Stored items from a collection
┄┄┄┄┄┄┄┄┄┄┄┄┄┄┄┄┄┄┄┄

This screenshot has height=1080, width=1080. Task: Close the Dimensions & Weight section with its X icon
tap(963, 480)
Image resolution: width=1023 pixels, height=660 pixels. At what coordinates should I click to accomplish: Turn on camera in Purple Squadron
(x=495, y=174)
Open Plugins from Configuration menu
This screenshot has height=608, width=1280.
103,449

┄┄┄┄┄┄┄┄┄┄┄┄┄┄┄┄┄┄┄┄

Pick out and copy each line above that contains the word "height".

**Answer to the problem**
This screenshot has height=1080, width=1080. Task: Close the Dimensions & Weight section with its X icon
Image resolution: width=1023 pixels, height=660 pixels. At what coordinates should I click to accomplish: Turn on camera in Purple Squadron
This screenshot has height=608, width=1280.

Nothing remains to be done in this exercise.